New Jersey is a state found in the Northeastern region of the United States. It is one of the smallest states by area, but the 11th largest by population. New Jersey shares a border with New York, Pennsylvania and Delaware. Prior to the European discovery of the Americas the region had been inhabited by Native Americans for thousands of years. In the 17th century the Dutch were the first to claim the area as a part of New Netherland and later Sweden purchased some of the area to form New Sweden. However, the entire region become part of England in 1664 when the English fleet, under the command of Colonel Richard Nicolls, sailed into New York Harbor and took control of the Dutch fort. Let’s find out when New Jersey became a state.

English rule
The area now known as New Jersey was given to two loyal friends of the English King, Sir George Carteret and Lord Berkeley, after the English civil war.

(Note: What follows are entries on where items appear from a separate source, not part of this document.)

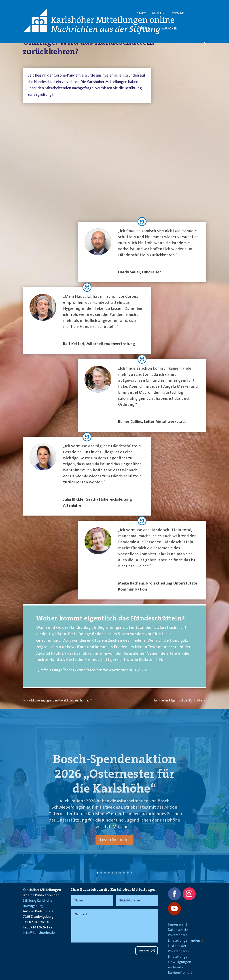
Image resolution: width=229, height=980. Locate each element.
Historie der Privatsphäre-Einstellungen (179, 951)
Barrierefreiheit (180, 973)
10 (131, 873)
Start (141, 14)
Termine (178, 14)
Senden (144, 950)
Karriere (143, 29)
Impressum (177, 924)
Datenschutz (178, 930)
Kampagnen (168, 29)
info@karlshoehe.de (39, 933)
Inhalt (157, 14)
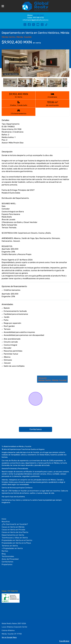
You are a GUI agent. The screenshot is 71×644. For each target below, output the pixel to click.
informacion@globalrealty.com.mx (36, 20)
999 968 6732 (38, 18)
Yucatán (28, 37)
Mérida (20, 37)
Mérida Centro (9, 37)
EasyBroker (64, 641)
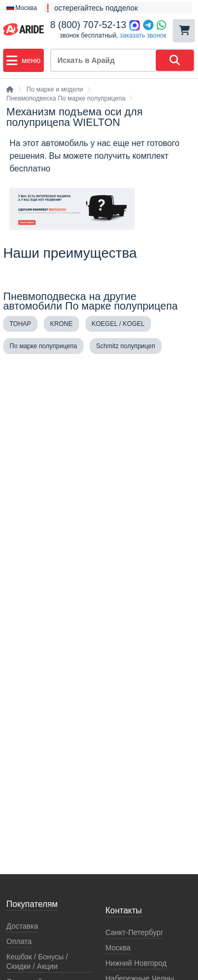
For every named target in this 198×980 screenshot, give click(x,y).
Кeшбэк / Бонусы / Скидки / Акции (37, 961)
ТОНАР (20, 324)
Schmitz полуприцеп (126, 346)
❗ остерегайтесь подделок (90, 8)
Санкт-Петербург (135, 932)
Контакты (124, 910)
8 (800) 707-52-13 (88, 25)
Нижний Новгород (136, 963)
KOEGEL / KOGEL (118, 324)
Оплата (19, 941)
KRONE (61, 324)
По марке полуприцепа (43, 346)
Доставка (22, 926)
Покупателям (32, 904)
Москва (118, 948)
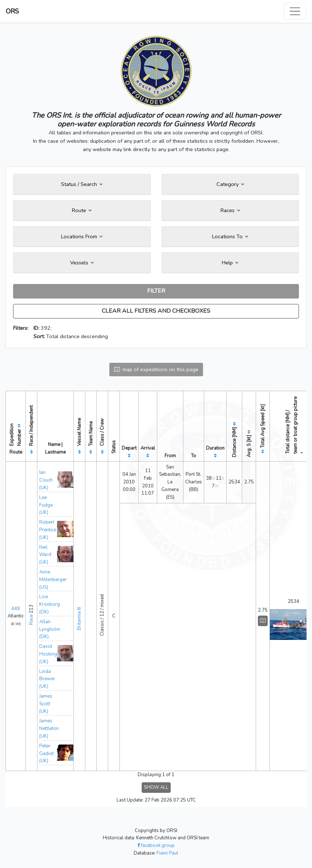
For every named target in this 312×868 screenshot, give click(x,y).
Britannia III (79, 618)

At this time the area became known as the Province of New Jersey. The region underwent many changes, including a split into two provinces, until it was reunited into one province. Later, the province was ruled by the governors of New York, but this made the people unhappy. This led to the appointment of a separate governor in 1738.

New Jersey became one of the thirteen colonies that asserted their independence against British rule in the American Revolution and many important battles took place in the area. New Jersey passed their constitution on July 2, 1776 just 2 days before representatives from New Jersey signed the Declaration of Independence.

New Jersey was the third state, after Delaware and Pennsylvania, to ratify the United States Constitution and was admitted to the Union on December 18, 1787.